• Exercise requirements:
Quote precisely the final stretch of the listing: start at the line containing "Task: Switch to the Gallery view tab" and stop after the last line.
START Recorded information
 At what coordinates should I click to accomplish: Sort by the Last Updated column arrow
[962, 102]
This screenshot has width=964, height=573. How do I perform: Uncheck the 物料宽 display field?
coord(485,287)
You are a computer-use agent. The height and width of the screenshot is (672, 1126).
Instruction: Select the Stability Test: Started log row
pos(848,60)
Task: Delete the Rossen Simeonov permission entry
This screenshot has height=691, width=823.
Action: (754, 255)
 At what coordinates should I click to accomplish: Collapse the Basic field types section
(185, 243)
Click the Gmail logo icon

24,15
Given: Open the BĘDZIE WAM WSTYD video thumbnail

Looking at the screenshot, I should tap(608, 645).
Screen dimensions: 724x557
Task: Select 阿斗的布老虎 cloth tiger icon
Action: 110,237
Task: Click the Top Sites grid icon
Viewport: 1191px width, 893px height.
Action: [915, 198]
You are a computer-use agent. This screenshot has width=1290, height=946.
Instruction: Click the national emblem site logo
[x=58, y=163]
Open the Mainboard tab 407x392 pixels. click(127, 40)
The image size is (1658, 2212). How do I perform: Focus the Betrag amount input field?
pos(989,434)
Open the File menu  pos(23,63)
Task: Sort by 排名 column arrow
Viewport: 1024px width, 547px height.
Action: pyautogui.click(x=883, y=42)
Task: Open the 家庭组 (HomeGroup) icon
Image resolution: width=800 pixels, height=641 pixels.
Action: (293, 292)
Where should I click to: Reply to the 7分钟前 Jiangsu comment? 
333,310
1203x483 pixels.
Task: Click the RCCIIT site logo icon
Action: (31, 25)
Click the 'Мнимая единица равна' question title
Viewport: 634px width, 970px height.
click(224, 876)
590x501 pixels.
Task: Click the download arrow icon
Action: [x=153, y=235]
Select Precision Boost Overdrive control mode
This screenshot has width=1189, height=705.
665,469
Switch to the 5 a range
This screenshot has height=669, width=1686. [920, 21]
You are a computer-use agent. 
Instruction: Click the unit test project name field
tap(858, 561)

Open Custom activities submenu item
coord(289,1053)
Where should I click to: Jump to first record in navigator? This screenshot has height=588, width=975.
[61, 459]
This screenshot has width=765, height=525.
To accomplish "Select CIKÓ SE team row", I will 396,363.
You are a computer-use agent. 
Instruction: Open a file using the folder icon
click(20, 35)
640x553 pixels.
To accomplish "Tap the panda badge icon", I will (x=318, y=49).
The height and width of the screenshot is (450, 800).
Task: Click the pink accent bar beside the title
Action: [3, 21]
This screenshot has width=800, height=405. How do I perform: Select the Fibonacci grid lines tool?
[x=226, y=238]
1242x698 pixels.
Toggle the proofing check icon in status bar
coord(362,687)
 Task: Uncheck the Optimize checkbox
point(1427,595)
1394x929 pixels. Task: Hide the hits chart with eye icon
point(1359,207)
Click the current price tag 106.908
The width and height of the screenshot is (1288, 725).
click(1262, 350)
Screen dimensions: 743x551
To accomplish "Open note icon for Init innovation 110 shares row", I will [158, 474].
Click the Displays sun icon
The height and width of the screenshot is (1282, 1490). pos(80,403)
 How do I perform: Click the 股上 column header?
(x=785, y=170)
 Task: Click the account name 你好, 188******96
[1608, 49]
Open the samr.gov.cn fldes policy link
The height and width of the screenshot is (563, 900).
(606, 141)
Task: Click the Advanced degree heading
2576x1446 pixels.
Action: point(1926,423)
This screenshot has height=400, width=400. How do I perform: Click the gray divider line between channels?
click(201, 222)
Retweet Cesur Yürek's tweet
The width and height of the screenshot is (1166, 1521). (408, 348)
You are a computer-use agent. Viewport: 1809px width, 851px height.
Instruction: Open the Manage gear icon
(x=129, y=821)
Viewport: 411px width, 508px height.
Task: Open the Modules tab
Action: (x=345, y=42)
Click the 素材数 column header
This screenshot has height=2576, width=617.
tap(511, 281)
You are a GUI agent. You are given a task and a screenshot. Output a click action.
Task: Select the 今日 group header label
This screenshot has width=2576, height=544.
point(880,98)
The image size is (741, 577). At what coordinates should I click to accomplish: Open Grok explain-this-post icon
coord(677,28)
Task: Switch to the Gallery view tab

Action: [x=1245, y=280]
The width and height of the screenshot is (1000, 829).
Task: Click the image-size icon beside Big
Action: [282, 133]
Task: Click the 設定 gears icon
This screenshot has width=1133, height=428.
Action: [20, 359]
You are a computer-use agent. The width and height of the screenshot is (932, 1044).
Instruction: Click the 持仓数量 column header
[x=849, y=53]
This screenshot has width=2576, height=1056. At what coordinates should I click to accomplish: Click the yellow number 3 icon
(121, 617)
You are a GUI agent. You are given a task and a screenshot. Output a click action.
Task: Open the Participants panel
END Recorded information
• Answer section:
Task: Switch to the Gallery view tab

Action: [x=1245, y=280]
The width and height of the screenshot is (1000, 829).
Task: Click the image-size icon beside Big
Action: [282, 133]
Task: Click the 設定 gears icon
This screenshot has width=1133, height=428.
Action: [20, 359]
You are a computer-use agent. The width and height of the screenshot is (932, 1044).
Instruction: Click the 持仓数量 column header
[x=849, y=53]
This screenshot has width=2576, height=1056. At what coordinates should I click to accomplish: Click the yellow number 3 icon
(121, 617)
You are a GUI agent. You are given a task and a screenshot. Output a click action.
Task: Open the Participants panel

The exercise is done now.